We still do not have the border wall and W has worked hard to prevent construction of one, has indeed made it abundantly clear that the interests of Mexico prevent it.
The oath of office carries with it this understanding, '' .... that I will well and faithfully carry out the duties of the office ...'' W not only has not done this, he has actively worked to prevent others from doing so and has watched quietly as ''sanctuary cities'' etc are part of a pattern of complicity in illegality. If ''the buck stops here'', then he is personally responsible. I dislike saying that, but it's true.
Go out in most towns. Illegals are all over, and there is no enforcement. Trashing the rule of law is a terrible thing for the nation and it happens, daily, openly, and those who swore to uphold and enforce the law refuse to do so. Starting at the top. This is not good for the nation.
A word about ''guest workers''. Please define the term. Does it mean like a contractor, digs your basement and then goes home? We might go for that. But if it means. as in the German experience with Turkish 'guest workers', a permanent, resident, unassimilated and unassimilable hostile underclass, then that's a lousy idea. The 'anchor baby' issue is very much in play here as well.
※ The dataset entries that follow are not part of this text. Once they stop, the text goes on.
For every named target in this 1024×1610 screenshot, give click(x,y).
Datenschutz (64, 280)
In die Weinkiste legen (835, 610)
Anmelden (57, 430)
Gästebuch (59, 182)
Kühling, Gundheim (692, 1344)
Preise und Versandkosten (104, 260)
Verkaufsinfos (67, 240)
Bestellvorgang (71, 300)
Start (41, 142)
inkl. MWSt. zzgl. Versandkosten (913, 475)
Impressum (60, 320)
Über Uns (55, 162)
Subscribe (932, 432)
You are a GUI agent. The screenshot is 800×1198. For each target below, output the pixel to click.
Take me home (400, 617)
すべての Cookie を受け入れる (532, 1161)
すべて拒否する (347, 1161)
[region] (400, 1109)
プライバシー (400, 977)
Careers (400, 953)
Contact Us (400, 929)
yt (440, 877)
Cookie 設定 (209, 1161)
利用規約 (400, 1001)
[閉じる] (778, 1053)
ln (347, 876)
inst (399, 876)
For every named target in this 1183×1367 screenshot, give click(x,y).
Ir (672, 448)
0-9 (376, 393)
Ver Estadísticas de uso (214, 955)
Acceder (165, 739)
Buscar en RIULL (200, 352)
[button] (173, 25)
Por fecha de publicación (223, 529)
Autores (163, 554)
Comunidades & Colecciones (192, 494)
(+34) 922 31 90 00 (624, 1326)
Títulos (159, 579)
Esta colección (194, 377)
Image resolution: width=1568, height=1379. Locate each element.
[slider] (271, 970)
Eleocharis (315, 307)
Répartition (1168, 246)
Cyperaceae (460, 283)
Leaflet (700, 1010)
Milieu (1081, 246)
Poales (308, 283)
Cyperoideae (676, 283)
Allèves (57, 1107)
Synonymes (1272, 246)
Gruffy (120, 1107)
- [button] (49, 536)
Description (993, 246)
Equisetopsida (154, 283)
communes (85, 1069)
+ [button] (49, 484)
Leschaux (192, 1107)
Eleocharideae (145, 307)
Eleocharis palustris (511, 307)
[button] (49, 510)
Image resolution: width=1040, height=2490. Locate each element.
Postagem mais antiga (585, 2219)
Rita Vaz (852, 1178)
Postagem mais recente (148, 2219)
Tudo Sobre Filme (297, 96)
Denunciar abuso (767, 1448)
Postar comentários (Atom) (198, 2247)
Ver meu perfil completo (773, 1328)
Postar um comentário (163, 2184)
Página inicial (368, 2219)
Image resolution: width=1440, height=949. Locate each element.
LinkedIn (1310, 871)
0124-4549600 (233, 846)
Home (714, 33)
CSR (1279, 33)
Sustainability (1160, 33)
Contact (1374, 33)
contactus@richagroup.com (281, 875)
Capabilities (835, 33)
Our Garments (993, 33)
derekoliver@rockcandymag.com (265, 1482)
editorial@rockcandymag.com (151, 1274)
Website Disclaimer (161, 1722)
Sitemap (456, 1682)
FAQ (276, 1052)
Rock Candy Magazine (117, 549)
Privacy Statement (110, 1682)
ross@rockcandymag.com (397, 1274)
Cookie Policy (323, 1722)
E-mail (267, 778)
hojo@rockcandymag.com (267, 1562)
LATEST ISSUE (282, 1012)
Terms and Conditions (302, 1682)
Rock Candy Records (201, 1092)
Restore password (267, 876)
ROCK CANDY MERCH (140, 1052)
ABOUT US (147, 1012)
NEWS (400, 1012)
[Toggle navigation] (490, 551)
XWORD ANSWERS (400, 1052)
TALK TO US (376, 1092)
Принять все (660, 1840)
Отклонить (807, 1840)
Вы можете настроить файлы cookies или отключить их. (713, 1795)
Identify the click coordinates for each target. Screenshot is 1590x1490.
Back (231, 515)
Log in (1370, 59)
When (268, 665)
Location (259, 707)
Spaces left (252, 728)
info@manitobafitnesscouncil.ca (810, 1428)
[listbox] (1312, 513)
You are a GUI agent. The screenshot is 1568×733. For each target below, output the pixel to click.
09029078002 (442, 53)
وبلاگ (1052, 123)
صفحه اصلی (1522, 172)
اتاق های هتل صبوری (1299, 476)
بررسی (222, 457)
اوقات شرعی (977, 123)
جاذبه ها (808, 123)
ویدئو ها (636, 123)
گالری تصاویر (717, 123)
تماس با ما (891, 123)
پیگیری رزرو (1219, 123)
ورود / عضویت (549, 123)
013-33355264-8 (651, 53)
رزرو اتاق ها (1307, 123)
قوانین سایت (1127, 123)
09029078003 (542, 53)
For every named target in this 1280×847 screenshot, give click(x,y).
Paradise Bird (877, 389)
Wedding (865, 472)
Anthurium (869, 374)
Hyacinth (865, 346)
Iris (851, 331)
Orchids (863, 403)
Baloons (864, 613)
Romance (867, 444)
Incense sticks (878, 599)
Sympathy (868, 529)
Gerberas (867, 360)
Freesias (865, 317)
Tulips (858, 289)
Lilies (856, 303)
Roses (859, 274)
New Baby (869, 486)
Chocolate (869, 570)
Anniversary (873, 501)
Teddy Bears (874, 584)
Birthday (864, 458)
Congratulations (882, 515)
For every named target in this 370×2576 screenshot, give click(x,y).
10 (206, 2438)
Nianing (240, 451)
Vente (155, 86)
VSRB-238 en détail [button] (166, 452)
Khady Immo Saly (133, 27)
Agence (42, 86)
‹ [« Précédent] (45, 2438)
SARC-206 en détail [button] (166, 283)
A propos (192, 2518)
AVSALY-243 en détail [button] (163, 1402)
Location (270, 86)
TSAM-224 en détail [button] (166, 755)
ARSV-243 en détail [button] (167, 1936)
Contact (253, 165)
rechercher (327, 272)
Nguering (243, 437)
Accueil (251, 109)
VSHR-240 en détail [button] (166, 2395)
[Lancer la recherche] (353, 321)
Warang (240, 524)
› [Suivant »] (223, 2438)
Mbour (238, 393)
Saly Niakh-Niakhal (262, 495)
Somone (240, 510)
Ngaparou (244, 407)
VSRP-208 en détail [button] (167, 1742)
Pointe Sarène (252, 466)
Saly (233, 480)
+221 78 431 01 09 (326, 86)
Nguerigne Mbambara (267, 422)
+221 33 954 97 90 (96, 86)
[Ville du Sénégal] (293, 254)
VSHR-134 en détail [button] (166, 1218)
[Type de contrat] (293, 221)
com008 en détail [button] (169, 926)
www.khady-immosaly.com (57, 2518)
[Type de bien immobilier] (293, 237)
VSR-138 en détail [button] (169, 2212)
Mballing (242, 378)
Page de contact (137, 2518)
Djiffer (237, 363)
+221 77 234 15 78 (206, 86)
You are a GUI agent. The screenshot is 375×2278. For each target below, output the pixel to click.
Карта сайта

If the apple picker's wife has a baby here, then in a honest guest worker program, that baby is NOT a citizen of the US. And, at the end of the season, they GO HOME. Otherwise, the term 'guest worker' is meaningless.
Citizenship in the US is a great thing. We do not do well to cheapen it and extend it to those who have entered here like burglars and remained like trespassers. Excusing criminality is never the right thing to do. Illegal aliens are - at best - criminals. We do not want them here, they should ALL be deported, NEVER permitted legal presence. And, frankly, the nations of origin should be billed for the cost of apprehension, transfer, incarceration, etc. Including restitution for criminal acts committed here. Like that dozens of Americans dead every day at the hands or cars of illegals. Send a bill and expect payment, with interest.
Finally, I will scream if I hear one more time the lie about 'jobs Americans will not do''. Friends, I've DONE many of them. Catch chickens, shovel manure, pick fruit, sweep floors, scrub toilets, you name it. And so have many others. The lie is despicable and I do not respect those who repeat it.